Directions: After finding the line that contains "Given: Navigate to Home via the breadcrumb" in the entries below, retype it and every following line precisely, the last included.

Collected data entries
----

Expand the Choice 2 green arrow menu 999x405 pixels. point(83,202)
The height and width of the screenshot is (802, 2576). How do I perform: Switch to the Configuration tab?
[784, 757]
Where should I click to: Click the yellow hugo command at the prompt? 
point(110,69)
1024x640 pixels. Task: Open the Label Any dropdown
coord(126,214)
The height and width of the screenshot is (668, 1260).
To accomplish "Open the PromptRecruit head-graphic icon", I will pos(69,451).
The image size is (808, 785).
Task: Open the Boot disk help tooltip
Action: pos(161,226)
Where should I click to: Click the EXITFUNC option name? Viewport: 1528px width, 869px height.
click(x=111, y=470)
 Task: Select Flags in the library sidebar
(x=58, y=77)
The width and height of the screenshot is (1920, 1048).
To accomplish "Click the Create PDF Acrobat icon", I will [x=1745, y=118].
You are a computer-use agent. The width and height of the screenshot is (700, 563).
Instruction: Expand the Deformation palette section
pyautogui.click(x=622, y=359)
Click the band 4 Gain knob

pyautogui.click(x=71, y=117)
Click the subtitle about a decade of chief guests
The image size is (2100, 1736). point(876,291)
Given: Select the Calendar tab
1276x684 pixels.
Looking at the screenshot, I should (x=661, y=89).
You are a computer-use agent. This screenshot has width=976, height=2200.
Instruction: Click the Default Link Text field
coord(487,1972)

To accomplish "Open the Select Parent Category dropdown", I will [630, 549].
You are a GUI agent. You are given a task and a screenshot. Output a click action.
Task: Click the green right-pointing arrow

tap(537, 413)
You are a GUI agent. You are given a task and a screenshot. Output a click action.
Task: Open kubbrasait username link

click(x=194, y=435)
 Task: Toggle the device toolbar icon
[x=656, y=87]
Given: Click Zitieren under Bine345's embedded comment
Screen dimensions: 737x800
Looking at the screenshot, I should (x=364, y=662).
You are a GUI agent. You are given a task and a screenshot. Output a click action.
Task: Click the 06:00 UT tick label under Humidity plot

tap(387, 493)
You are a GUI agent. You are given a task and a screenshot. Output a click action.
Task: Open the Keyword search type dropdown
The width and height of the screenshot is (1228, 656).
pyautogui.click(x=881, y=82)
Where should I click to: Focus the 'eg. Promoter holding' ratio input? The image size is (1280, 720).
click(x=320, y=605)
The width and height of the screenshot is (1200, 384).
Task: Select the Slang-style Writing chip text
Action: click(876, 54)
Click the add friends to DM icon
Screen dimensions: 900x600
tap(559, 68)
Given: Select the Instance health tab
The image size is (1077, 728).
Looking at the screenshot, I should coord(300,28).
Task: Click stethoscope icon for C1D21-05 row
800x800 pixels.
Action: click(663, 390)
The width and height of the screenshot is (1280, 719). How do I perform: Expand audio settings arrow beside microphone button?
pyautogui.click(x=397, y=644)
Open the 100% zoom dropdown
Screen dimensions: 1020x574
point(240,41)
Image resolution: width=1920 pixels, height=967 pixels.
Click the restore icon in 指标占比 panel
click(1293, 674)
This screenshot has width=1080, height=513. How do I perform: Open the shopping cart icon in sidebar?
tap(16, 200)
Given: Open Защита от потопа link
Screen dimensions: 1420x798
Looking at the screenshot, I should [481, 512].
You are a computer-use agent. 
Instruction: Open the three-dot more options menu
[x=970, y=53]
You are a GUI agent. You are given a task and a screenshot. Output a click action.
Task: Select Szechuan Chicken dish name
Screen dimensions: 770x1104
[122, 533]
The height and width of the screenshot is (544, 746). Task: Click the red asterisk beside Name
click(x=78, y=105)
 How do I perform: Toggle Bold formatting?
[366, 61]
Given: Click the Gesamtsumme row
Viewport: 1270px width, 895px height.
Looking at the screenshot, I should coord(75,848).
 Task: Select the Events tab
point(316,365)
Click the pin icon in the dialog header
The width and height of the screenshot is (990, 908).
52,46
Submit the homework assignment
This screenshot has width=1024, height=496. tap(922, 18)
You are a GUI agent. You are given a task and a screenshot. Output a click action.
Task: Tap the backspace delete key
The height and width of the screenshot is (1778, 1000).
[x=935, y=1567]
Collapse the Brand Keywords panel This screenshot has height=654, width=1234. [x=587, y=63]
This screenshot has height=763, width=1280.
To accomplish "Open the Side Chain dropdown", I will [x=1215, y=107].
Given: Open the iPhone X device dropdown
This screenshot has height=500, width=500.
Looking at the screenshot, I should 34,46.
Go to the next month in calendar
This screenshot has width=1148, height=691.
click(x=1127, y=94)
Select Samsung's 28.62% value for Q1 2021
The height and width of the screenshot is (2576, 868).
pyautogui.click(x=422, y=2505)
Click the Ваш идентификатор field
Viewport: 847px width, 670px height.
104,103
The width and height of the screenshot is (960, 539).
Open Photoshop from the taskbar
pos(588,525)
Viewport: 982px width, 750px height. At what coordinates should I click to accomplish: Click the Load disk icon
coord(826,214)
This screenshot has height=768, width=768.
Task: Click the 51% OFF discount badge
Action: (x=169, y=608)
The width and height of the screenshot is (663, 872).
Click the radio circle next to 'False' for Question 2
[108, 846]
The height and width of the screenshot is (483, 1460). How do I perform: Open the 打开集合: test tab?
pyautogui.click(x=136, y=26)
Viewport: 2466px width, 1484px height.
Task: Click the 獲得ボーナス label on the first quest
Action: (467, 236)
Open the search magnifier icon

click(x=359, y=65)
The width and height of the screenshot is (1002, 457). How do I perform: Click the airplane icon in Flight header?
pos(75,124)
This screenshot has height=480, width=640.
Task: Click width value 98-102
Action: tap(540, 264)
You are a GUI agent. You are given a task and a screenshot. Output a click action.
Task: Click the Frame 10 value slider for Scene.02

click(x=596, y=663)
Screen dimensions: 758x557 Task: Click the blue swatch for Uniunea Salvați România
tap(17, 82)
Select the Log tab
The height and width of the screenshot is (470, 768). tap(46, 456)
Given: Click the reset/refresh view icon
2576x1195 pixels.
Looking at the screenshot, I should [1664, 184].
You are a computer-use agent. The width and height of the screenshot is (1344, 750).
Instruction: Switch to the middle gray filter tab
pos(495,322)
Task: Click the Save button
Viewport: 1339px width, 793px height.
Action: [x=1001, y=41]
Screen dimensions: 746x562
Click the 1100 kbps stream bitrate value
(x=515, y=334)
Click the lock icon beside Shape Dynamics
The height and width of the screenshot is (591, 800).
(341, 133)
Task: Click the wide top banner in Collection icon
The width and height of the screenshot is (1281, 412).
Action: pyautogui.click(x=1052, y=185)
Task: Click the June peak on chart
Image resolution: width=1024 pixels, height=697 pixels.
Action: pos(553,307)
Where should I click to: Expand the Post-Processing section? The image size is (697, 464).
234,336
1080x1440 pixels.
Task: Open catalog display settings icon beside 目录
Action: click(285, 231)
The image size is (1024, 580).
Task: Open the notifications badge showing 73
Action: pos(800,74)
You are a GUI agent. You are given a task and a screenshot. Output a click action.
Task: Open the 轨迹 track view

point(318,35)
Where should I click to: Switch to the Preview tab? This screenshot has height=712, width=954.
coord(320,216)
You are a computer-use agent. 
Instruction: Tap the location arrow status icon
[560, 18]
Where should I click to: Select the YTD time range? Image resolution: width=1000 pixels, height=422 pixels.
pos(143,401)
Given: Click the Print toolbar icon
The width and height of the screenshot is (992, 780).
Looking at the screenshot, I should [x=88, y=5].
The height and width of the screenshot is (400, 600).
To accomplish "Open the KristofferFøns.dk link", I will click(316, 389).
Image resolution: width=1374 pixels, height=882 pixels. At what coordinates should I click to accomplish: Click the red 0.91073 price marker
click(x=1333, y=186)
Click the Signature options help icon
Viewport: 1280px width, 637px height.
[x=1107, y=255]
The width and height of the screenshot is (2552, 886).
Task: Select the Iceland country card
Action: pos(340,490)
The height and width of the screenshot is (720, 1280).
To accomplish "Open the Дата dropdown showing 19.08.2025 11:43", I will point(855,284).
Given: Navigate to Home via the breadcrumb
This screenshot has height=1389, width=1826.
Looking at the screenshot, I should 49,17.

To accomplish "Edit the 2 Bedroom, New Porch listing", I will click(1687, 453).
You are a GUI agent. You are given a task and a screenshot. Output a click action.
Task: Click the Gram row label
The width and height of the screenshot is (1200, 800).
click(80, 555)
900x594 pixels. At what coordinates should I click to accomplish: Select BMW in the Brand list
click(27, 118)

----

Response for this exercise:
Given: Navigate to Home via the breadcrumb
This screenshot has height=1389, width=1826.
Looking at the screenshot, I should 49,17.

To accomplish "Edit the 2 Bedroom, New Porch listing", I will click(1687, 453).
You are a GUI agent. You are given a task and a screenshot. Output a click action.
Task: Click the Gram row label
The width and height of the screenshot is (1200, 800).
click(80, 555)
900x594 pixels. At what coordinates should I click to accomplish: Select BMW in the Brand list
click(27, 118)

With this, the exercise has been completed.